··· EXTRACTED INFORMATION ···

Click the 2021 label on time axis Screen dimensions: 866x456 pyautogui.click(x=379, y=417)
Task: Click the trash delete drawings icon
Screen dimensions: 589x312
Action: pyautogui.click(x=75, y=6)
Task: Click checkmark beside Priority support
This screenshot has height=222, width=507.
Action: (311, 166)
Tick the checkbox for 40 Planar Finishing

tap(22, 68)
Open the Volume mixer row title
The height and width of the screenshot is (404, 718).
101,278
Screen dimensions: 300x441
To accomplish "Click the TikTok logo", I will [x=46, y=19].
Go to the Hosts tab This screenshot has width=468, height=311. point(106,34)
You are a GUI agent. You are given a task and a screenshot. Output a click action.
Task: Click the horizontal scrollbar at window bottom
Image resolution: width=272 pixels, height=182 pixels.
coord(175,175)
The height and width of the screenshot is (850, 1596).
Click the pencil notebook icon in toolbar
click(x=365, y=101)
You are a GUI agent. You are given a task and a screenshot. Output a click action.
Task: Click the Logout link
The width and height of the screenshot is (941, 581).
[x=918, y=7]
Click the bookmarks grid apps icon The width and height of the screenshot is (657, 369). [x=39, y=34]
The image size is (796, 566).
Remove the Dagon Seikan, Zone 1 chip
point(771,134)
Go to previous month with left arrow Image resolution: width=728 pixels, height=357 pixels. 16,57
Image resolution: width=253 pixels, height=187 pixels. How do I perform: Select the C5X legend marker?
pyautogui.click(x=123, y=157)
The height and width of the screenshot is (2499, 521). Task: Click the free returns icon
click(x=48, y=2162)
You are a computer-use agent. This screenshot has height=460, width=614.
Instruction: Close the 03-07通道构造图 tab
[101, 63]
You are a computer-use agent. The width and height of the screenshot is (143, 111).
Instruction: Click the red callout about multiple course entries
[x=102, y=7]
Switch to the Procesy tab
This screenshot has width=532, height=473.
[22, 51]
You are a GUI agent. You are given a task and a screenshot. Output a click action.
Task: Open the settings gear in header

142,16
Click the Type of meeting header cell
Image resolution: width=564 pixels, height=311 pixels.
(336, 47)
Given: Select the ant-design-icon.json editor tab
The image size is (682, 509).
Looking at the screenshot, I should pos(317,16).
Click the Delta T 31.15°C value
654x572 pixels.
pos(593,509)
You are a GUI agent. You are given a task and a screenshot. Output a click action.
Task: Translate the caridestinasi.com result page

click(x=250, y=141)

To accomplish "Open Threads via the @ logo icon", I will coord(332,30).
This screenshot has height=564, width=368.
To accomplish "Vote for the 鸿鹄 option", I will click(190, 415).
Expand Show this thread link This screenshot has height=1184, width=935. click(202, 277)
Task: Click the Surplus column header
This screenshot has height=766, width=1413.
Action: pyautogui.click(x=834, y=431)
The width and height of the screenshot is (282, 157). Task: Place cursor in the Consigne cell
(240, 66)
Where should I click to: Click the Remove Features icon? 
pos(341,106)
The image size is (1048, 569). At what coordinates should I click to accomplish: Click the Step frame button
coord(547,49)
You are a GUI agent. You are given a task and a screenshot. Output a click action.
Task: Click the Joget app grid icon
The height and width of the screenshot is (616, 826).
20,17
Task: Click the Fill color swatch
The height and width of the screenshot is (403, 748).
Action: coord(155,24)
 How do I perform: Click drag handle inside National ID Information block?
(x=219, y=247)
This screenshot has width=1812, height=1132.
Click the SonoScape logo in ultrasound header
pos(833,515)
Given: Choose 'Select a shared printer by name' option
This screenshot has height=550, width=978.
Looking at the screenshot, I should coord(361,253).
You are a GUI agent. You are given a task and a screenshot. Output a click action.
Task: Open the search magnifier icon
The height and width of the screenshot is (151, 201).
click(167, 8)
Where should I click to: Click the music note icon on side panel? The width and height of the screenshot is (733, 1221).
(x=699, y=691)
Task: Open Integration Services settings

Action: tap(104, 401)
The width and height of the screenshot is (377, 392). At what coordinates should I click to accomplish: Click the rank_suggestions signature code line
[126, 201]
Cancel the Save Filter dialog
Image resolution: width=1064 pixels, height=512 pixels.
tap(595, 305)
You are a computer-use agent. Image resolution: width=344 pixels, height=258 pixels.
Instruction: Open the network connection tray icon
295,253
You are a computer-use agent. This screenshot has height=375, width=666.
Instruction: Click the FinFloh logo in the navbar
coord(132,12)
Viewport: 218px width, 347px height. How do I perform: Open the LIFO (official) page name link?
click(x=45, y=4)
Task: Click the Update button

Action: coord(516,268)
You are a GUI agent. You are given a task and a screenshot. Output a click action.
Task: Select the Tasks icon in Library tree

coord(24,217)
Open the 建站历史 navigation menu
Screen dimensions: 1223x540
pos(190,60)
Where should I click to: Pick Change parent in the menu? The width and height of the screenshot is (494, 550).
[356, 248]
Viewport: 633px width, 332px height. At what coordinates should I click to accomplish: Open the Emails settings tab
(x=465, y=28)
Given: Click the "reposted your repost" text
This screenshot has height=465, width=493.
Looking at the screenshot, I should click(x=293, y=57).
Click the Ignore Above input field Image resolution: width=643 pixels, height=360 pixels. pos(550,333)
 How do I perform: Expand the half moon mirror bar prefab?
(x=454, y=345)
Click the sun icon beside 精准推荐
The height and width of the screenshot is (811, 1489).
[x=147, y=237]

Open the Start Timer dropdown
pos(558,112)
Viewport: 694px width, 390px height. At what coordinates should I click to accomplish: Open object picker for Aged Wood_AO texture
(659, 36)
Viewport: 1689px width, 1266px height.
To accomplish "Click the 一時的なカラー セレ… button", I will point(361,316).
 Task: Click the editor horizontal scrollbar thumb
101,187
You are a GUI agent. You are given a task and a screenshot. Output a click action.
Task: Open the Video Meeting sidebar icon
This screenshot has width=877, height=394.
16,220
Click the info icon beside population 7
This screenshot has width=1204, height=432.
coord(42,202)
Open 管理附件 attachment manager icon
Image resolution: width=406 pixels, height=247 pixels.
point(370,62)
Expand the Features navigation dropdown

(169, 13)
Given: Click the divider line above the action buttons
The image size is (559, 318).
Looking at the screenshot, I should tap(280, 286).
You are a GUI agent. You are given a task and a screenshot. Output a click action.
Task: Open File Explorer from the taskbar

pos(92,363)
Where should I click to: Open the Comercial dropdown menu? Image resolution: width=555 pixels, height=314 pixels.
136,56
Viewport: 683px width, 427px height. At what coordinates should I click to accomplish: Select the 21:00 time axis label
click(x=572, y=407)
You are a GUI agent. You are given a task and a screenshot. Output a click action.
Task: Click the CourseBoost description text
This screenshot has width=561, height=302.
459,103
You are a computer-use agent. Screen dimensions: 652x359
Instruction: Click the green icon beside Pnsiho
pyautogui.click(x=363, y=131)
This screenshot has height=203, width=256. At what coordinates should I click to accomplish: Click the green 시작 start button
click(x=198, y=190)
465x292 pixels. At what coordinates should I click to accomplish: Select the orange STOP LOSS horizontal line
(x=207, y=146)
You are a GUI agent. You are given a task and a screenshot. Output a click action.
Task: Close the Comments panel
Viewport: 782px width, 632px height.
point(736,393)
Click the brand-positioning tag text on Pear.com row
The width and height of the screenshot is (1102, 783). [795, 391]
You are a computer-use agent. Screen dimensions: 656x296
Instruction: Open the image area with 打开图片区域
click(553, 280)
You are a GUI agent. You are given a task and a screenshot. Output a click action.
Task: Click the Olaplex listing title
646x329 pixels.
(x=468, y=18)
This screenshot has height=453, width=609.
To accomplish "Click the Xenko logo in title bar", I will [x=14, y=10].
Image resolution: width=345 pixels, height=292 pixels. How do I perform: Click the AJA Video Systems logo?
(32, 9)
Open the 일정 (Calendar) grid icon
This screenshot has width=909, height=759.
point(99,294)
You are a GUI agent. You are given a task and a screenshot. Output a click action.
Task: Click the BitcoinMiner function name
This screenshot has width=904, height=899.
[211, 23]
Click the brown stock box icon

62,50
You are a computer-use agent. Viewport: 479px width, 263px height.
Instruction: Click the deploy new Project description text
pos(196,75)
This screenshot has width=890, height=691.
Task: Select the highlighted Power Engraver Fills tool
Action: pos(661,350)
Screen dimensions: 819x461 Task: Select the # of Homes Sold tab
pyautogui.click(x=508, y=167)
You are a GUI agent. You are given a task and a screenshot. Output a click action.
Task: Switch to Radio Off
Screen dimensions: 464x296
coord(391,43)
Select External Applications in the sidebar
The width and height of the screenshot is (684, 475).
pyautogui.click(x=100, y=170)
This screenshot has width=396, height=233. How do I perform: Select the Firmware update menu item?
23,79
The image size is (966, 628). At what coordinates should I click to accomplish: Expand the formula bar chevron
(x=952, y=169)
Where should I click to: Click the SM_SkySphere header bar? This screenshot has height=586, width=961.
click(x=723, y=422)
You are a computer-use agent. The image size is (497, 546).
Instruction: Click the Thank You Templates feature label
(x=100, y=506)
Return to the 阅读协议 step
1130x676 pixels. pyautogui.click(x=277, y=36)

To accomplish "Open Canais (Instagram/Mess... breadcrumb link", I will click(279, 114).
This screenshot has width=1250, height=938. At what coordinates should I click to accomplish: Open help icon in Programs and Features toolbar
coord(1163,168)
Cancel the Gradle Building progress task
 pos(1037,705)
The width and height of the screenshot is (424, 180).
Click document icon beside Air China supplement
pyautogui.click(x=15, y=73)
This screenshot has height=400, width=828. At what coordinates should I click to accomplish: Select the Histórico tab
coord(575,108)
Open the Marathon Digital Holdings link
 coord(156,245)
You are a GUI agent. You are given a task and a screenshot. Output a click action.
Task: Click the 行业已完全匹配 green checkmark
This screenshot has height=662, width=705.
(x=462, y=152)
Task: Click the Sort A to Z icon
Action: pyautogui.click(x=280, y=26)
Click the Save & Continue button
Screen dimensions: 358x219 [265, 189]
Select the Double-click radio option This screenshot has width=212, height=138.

···

EXERCISE AIM — Give the rows from the line containing "Open the Marathon Digital Holdings link" through the end of the rows as a numbered list, with blank lines left out.

TASK ANSWER —
1. Open the Marathon Digital Holdings link
2.  coord(156,245)
3. You are a GUI agent. You are given a task and a screenshot. Output a click action.
4. Task: Click the 行业已完全匹配 green checkmark
5. This screenshot has height=662, width=705.
6. (x=462, y=152)
7. Task: Click the Sort A to Z icon
8. Action: pyautogui.click(x=280, y=26)
9. Click the Save & Continue button
10. Screen dimensions: 358x219 [265, 189]
11. Select the Double-click radio option This screenshot has width=212, height=138.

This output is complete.